In order to establish a sustainable nuclear power station we would carry out the following steps
Many products are over-packaged and add to the waste stream. Use building materials that come with minimal packaging, such as those that arrive on pallets or prefabricated parts that are constructed off site. Modern construction methods use a range of technologies that can involve pre-fabrication or off site assembly. Construction costs can be increased when non-standard products are specified. Using standard products reduces errors and simplifies design and construction processes. Facilities should be designed in ways that will facilitate deconstruction for re-use and recycling. The design should provide provision for all forms of transport
but positively discriminate in favour of walking, cycling and public transport. Water use, both indoor and outdoor, can be minimised by using water-efficient fixtures and appliances. Traditional drainage systems can increase the risk of flooding and create pollution caused by runoff. SUDS offer an alternative approach to drainage in built-up areas and help minimise these problems. The design must minimise the risk of pollution. That means incorporating measures to reduce internal and external noise and ensuring that air quality is maintained. The local climate should be assessed and the appropriate building design and materials should be used. Provision should be made for possible adaptations to counter future climate change. Good design should deliver a secure and safe environment for all. Well lit outdoor spaces help create a sense of community and safety. Care should also be taken when specifying materials or installing equipment to assess the possible impact on the health or safety of the facility's occupants or indeed those involved in the construction process.
Thus we can summarise the process (sustainable construction process) into three easy steps:
Before construction begins
Before the construction process begins the client must be satisfied that the proposals meet or exceed the original project and design brief.

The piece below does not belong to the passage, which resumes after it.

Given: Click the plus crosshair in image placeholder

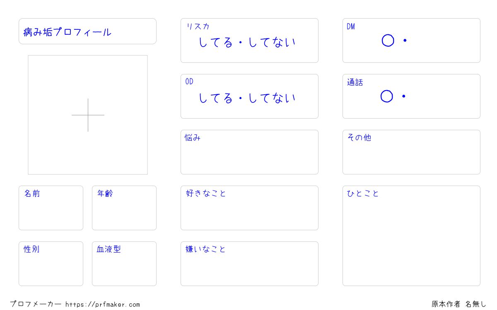Looking at the screenshot, I should coord(88,115).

Construction sites often have a negative impact on the local environment and community through noise, air, water and land pollution. The client and the integrated supply team should make provisions to minimise pollution and disruption and ensure the health and safety of local residents as well as construction site staff. However, during the construction process there are opportunities to make cost savings and reduce the environmental impact through waste recycling and recovery.
[For example: the client can cut the costs of disposal and reduce the pressure on landfill by utilising reclaimed materials and recycled aggregates.]
After construction: The Handover
The client should see the commissioning and handover of a project as an important and final phase of the construction process. As part of the handover it is essential to provide (as a minimum) the client with training, facility operations and maintenance information, health and safety files and procedures for reporting defects.